- _Task to carry out_
The result should be the full listing copied exactly, with no pictures in it.

- _Records for this task_
* * * * *

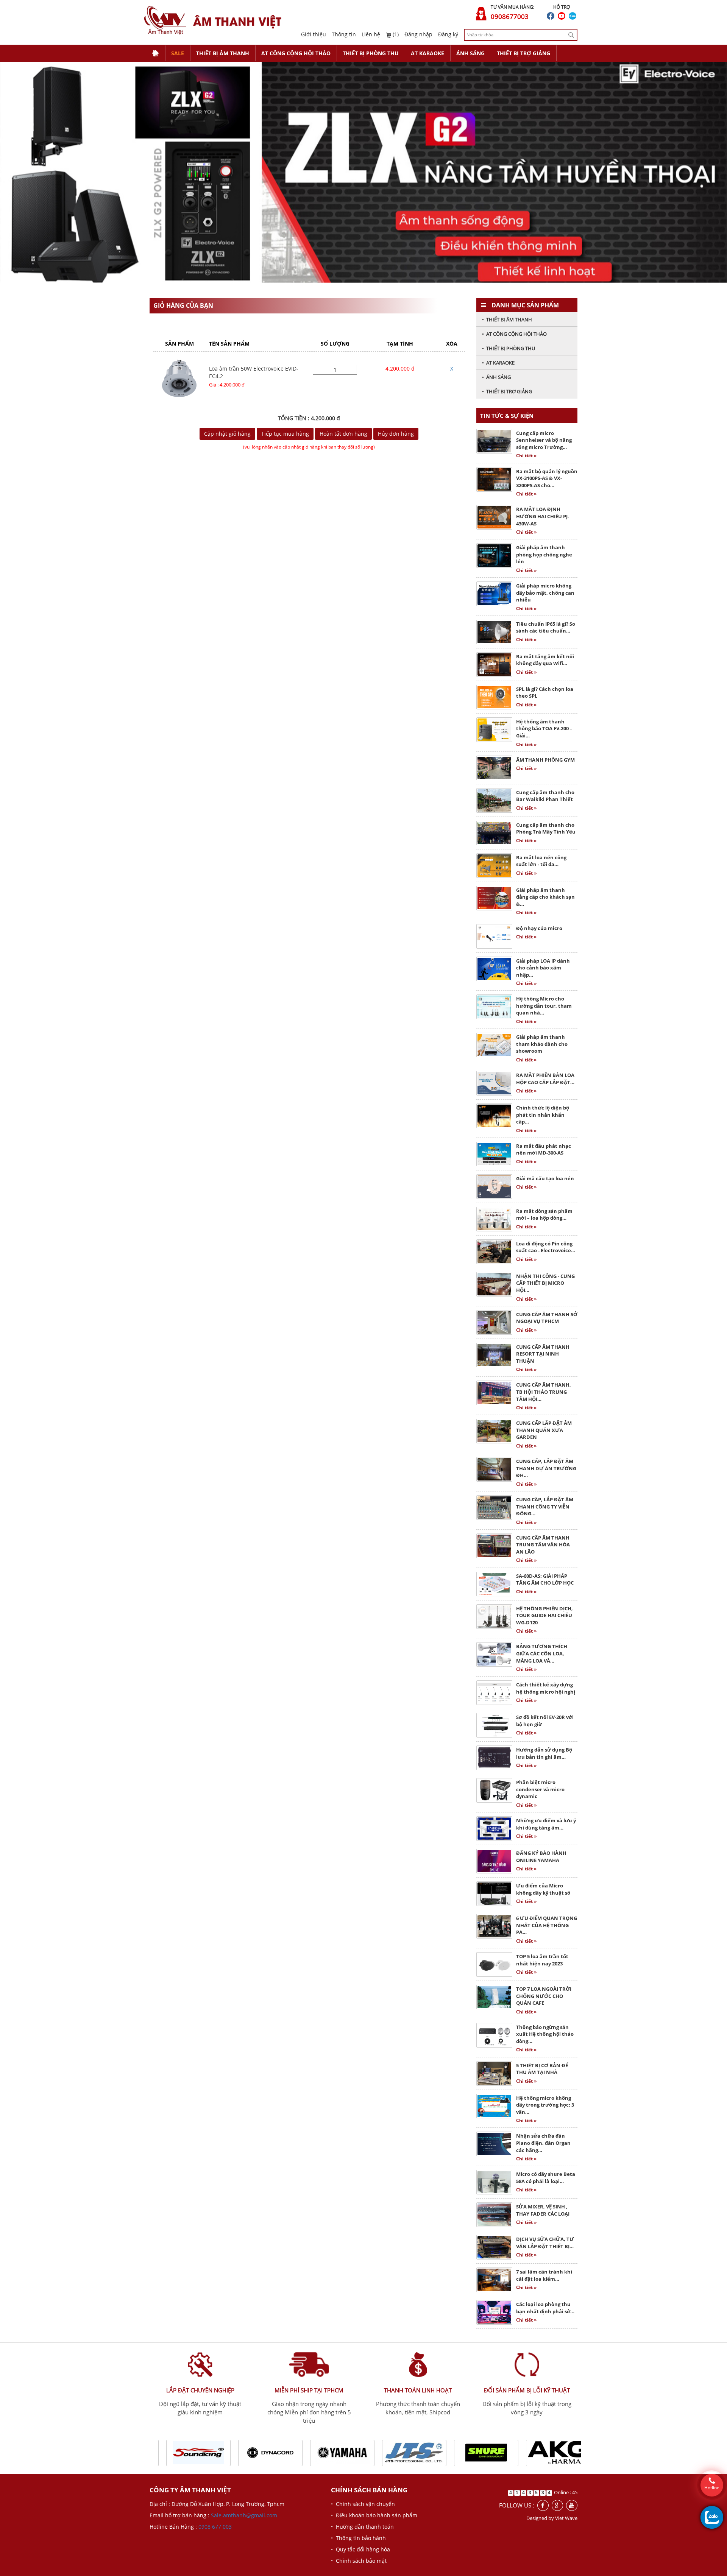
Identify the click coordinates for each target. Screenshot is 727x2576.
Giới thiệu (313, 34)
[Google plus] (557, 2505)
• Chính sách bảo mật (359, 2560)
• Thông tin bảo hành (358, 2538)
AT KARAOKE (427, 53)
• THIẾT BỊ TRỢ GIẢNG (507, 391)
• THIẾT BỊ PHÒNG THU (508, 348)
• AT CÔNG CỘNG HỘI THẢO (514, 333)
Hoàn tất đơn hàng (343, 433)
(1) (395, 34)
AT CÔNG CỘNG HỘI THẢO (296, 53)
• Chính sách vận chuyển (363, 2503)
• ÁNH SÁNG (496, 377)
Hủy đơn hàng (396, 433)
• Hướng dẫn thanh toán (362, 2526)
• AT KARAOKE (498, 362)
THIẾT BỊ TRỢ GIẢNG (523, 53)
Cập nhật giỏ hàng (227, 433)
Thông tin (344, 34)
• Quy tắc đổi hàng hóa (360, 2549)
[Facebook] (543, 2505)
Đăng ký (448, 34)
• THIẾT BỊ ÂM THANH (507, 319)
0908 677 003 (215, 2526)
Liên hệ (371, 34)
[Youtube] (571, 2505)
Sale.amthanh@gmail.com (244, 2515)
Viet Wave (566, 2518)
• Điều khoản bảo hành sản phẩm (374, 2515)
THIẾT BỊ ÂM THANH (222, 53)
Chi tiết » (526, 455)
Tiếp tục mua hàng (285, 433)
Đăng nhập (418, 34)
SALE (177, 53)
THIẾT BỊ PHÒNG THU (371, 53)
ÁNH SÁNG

* * * * *

- _Response_
Identify the click coordinates for each target. Screenshot is 727x2576.
Giới thiệu (313, 34)
[Google plus] (557, 2505)
• Chính sách bảo mật (359, 2560)
• Thông tin bảo hành (358, 2538)
AT KARAOKE (427, 53)
• THIẾT BỊ TRỢ GIẢNG (507, 391)
• THIẾT BỊ PHÒNG THU (508, 348)
• AT CÔNG CỘNG HỘI THẢO (514, 333)
Hoàn tất đơn hàng (343, 433)
(1) (395, 34)
AT CÔNG CỘNG HỘI THẢO (296, 53)
• Chính sách vận chuyển (363, 2503)
• ÁNH SÁNG (496, 377)
Hủy đơn hàng (396, 433)
• Hướng dẫn thanh toán (362, 2526)
• AT KARAOKE (498, 362)
THIẾT BỊ TRỢ GIẢNG (523, 53)
Cập nhật giỏ hàng (227, 433)
Thông tin (344, 34)
• Quy tắc đổi hàng hóa (360, 2549)
[Facebook] (543, 2505)
Đăng ký (448, 34)
• THIẾT BỊ ÂM THANH (507, 319)
0908 677 003 (215, 2526)
Liên hệ (371, 34)
[Youtube] (571, 2505)
Sale.amthanh@gmail.com (244, 2515)
Viet Wave (566, 2518)
• Điều khoản bảo hành sản phẩm (374, 2515)
THIẾT BỊ ÂM THANH (222, 53)
Chi tiết » (526, 455)
Tiếp tục mua hàng (285, 433)
Đăng nhập (418, 34)
SALE (177, 53)
THIẾT BỊ PHÒNG THU (371, 53)
ÁNH SÁNG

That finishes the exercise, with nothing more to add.